• WORK REQUEST: The data below is to be retyped exactly, line by line.

• RECORD EXTRACTS:
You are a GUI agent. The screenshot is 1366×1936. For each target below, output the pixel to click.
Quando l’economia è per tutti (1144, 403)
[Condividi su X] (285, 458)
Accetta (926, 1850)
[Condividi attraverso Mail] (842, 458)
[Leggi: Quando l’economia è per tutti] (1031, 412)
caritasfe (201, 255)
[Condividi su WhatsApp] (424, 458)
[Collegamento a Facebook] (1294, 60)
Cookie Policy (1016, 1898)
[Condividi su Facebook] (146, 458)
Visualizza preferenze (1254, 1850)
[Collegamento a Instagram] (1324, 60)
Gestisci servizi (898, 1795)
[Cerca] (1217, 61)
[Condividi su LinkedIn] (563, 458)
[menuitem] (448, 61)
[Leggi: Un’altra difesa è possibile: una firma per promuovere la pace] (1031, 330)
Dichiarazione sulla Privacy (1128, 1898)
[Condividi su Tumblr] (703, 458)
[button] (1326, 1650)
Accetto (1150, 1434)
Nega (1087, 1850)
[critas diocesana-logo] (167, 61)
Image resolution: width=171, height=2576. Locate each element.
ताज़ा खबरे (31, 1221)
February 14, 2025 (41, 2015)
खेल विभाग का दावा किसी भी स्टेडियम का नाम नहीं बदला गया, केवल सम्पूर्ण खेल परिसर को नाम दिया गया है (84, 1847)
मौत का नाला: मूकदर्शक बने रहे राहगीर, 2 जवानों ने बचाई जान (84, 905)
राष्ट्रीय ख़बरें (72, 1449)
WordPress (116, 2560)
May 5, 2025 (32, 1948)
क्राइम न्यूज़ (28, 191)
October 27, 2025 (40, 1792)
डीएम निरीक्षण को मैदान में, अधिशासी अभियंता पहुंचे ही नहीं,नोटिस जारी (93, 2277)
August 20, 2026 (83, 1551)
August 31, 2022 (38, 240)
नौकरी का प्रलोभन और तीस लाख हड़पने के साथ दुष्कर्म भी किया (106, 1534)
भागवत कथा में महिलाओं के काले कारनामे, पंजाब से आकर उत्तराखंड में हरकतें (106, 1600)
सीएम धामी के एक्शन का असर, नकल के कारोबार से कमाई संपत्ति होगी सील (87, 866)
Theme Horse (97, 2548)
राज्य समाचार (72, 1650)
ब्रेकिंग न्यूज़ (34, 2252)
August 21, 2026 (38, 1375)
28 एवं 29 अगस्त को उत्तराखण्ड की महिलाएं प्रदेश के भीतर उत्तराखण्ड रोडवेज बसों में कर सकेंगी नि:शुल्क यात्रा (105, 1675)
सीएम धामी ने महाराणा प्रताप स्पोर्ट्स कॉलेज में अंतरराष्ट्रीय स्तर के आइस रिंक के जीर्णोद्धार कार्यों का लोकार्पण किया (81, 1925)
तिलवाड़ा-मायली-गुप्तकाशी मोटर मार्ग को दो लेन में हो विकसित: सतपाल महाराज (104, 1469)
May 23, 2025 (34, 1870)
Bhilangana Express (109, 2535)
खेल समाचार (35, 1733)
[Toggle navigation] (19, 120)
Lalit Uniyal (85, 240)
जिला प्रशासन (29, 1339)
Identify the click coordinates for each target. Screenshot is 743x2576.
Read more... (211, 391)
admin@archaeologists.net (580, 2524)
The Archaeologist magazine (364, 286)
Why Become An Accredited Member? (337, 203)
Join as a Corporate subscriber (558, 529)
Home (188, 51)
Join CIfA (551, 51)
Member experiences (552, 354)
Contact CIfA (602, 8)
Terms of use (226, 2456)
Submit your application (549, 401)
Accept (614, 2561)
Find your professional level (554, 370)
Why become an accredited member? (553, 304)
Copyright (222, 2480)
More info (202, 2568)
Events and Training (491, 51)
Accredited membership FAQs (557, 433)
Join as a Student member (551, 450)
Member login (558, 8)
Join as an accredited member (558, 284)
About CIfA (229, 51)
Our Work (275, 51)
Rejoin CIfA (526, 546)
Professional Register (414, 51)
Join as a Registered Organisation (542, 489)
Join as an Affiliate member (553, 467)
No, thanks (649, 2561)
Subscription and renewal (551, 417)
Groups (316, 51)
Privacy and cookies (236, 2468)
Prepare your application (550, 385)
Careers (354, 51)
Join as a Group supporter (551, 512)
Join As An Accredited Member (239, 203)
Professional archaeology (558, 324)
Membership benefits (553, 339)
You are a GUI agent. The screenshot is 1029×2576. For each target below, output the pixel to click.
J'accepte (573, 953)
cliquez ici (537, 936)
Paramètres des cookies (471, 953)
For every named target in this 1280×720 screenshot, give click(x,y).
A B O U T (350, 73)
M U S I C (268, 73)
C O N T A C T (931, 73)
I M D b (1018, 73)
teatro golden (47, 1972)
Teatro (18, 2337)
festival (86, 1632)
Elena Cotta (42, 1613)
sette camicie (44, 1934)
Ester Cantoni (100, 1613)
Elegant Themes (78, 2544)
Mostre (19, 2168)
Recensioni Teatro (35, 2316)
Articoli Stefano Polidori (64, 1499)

• SOLUTION TO THE PROBLEM:
You are a GUI agent. The screenshot is 1366×1936. For each target below, output the pixel to click.
Quando l’economia è per tutti (1144, 403)
[Condividi su X] (285, 458)
Accetta (926, 1850)
[Condividi attraverso Mail] (842, 458)
[Leggi: Quando l’economia è per tutti] (1031, 412)
caritasfe (201, 255)
[Condividi su WhatsApp] (424, 458)
[Collegamento a Facebook] (1294, 60)
Cookie Policy (1016, 1898)
[Condividi su Facebook] (146, 458)
Visualizza preferenze (1254, 1850)
[Collegamento a Instagram] (1324, 60)
Gestisci servizi (898, 1795)
[Cerca] (1217, 61)
[Condividi su LinkedIn] (563, 458)
[menuitem] (448, 61)
[Leggi: Un’altra difesa è possibile: una firma per promuovere la pace] (1031, 330)
Dichiarazione sulla Privacy (1128, 1898)
[Condividi su Tumblr] (703, 458)
[button] (1326, 1650)
Accetto (1150, 1434)
Nega (1087, 1850)
[critas diocesana-logo] (167, 61)
Image resolution: width=171, height=2576. Locate each element.
ताज़ा खबरे (31, 1221)
February 14, 2025 (41, 2015)
खेल विभाग का दावा किसी भी स्टेडियम का नाम नहीं बदला गया, केवल सम्पूर्ण खेल परिसर को नाम दिया गया है (84, 1847)
मौत का नाला: मूकदर्शक बने रहे राहगीर, 2 जवानों ने बचाई जान (84, 905)
राष्ट्रीय ख़बरें (72, 1449)
WordPress (116, 2560)
May 5, 2025 (32, 1948)
क्राइम न्यूज़ (28, 191)
October 27, 2025 (40, 1792)
डीएम निरीक्षण को मैदान में, अधिशासी अभियंता पहुंचे ही नहीं,नोटिस जारी (93, 2277)
August 20, 2026 (83, 1551)
August 31, 2022 (38, 240)
नौकरी का प्रलोभन और तीस लाख हड़पने के साथ दुष्कर्म भी किया (106, 1534)
भागवत कथा में महिलाओं के काले कारनामे, पंजाब से आकर उत्तराखंड में हरकतें (106, 1600)
सीएम धामी के एक्शन का असर, नकल के कारोबार से कमाई संपत्ति होगी सील (87, 866)
Theme Horse (97, 2548)
राज्य समाचार (72, 1650)
ब्रेकिंग न्यूज़ (34, 2252)
August 21, 2026 (38, 1375)
28 एवं 29 अगस्त को उत्तराखण्ड की महिलाएं प्रदेश के भीतर उत्तराखण्ड रोडवेज बसों में कर सकेंगी नि:शुल्क यात्रा (105, 1675)
सीएम धामी ने महाराणा प्रताप स्पोर्ट्स कॉलेज में अंतरराष्ट्रीय स्तर के आइस रिंक के जीर्णोद्धार कार्यों का लोकार्पण किया (81, 1925)
तिलवाड़ा-मायली-गुप्तकाशी मोटर मार्ग को दो लेन में हो विकसित: सतपाल महाराज (104, 1469)
May 23, 2025 (34, 1870)
Bhilangana Express (109, 2535)
खेल समाचार (35, 1733)
[Toggle navigation] (19, 120)
Lalit Uniyal (85, 240)
जिला प्रशासन (29, 1339)
Identify the click coordinates for each target. Screenshot is 743x2576.
Read more... (211, 391)
admin@archaeologists.net (580, 2524)
The Archaeologist magazine (364, 286)
Why Become An Accredited Member? (337, 203)
Join as a Corporate subscriber (558, 529)
Home (188, 51)
Join CIfA (551, 51)
Member experiences (552, 354)
Contact CIfA (602, 8)
Terms of use (226, 2456)
Submit your application (549, 401)
Accept (614, 2561)
Find your professional level (554, 370)
Why become an accredited member? (553, 304)
Copyright (222, 2480)
More info (202, 2568)
Events and Training (491, 51)
Accredited membership FAQs (557, 433)
Join as a Student member (551, 450)
Member login (558, 8)
Join as an accredited member (558, 284)
About CIfA (229, 51)
Our Work (275, 51)
Rejoin CIfA (526, 546)
Professional Register (414, 51)
Join as a Registered Organisation (542, 489)
Join as an Affiliate member (553, 467)
No, thanks (649, 2561)
Subscription and renewal (551, 417)
Groups (316, 51)
Privacy and cookies (236, 2468)
Prepare your application (550, 385)
Careers (354, 51)
Join as a Group supporter (551, 512)
Join As An Accredited Member (239, 203)
Professional archaeology (558, 324)
Membership benefits (553, 339)
You are a GUI agent. The screenshot is 1029×2576. For each target below, output the pixel to click.
J'accepte (573, 953)
cliquez ici (537, 936)
Paramètres des cookies (471, 953)
For every named target in this 1280×720 screenshot, give click(x,y).
A B O U T (350, 73)
M U S I C (268, 73)
C O N T A C T (931, 73)
I M D b (1018, 73)
teatro golden (47, 1972)
Teatro (18, 2337)
festival (86, 1632)
Elena Cotta (42, 1613)
sette camicie (44, 1934)
Ester Cantoni (100, 1613)
Elegant Themes (78, 2544)
Mostre (19, 2168)
Recensioni Teatro (35, 2316)
Articoli Stefano Polidori (64, 1499)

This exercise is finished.